● What is needed
Copy out each of the following rows word for word, in the order given.

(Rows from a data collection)
----------
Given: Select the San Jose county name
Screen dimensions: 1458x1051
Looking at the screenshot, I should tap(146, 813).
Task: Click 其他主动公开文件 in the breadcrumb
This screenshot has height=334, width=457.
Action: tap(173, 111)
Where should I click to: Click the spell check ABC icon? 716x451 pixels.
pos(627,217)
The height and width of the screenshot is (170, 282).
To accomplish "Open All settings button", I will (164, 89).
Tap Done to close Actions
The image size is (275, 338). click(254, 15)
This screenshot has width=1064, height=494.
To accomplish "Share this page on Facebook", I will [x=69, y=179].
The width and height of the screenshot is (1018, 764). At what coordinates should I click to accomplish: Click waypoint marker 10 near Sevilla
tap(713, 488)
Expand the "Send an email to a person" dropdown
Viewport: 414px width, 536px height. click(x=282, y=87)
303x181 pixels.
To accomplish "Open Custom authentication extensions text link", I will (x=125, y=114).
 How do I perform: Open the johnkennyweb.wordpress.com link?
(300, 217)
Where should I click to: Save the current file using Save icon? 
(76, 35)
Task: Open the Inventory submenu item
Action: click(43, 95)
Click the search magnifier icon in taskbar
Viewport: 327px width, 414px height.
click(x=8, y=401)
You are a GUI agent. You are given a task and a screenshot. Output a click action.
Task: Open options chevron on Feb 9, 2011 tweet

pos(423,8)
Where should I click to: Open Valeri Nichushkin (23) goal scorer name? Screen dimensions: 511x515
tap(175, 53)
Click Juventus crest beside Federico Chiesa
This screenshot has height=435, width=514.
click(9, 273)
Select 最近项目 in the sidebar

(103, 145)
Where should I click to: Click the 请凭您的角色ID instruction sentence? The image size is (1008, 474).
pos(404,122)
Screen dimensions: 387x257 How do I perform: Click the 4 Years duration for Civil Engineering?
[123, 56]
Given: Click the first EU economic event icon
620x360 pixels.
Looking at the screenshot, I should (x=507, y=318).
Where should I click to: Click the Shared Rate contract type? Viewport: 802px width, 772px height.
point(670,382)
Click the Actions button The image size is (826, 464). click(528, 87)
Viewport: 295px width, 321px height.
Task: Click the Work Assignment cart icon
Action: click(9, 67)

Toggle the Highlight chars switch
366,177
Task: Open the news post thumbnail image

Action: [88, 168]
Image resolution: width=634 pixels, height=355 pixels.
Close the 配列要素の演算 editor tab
----------
● Final result
Given: Select the San Jose county name
Screen dimensions: 1458x1051
Looking at the screenshot, I should tap(146, 813).
Task: Click 其他主动公开文件 in the breadcrumb
This screenshot has height=334, width=457.
Action: tap(173, 111)
Where should I click to: Click the spell check ABC icon? 716x451 pixels.
pos(627,217)
The height and width of the screenshot is (170, 282).
To accomplish "Open All settings button", I will (164, 89).
Tap Done to close Actions
The image size is (275, 338). click(254, 15)
This screenshot has width=1064, height=494.
To accomplish "Share this page on Facebook", I will [x=69, y=179].
The width and height of the screenshot is (1018, 764). At what coordinates should I click to accomplish: Click waypoint marker 10 near Sevilla
tap(713, 488)
Expand the "Send an email to a person" dropdown
Viewport: 414px width, 536px height. click(x=282, y=87)
303x181 pixels.
To accomplish "Open Custom authentication extensions text link", I will (x=125, y=114).
 How do I perform: Open the johnkennyweb.wordpress.com link?
(300, 217)
Where should I click to: Save the current file using Save icon? 
(76, 35)
Task: Open the Inventory submenu item
Action: click(43, 95)
Click the search magnifier icon in taskbar
Viewport: 327px width, 414px height.
click(x=8, y=401)
You are a GUI agent. You are given a task and a screenshot. Output a click action.
Task: Open options chevron on Feb 9, 2011 tweet

pos(423,8)
Where should I click to: Open Valeri Nichushkin (23) goal scorer name? Screen dimensions: 511x515
tap(175, 53)
Click Juventus crest beside Federico Chiesa
This screenshot has height=435, width=514.
click(9, 273)
Select 最近项目 in the sidebar

(103, 145)
Where should I click to: Click the 请凭您的角色ID instruction sentence? The image size is (1008, 474).
pos(404,122)
Screen dimensions: 387x257 How do I perform: Click the 4 Years duration for Civil Engineering?
[123, 56]
Given: Click the first EU economic event icon
620x360 pixels.
Looking at the screenshot, I should (x=507, y=318).
Where should I click to: Click the Shared Rate contract type? Viewport: 802px width, 772px height.
point(670,382)
Click the Actions button The image size is (826, 464). click(528, 87)
Viewport: 295px width, 321px height.
Task: Click the Work Assignment cart icon
Action: click(9, 67)

Toggle the Highlight chars switch
366,177
Task: Open the news post thumbnail image

Action: [88, 168]
Image resolution: width=634 pixels, height=355 pixels.
Close the 配列要素の演算 editor tab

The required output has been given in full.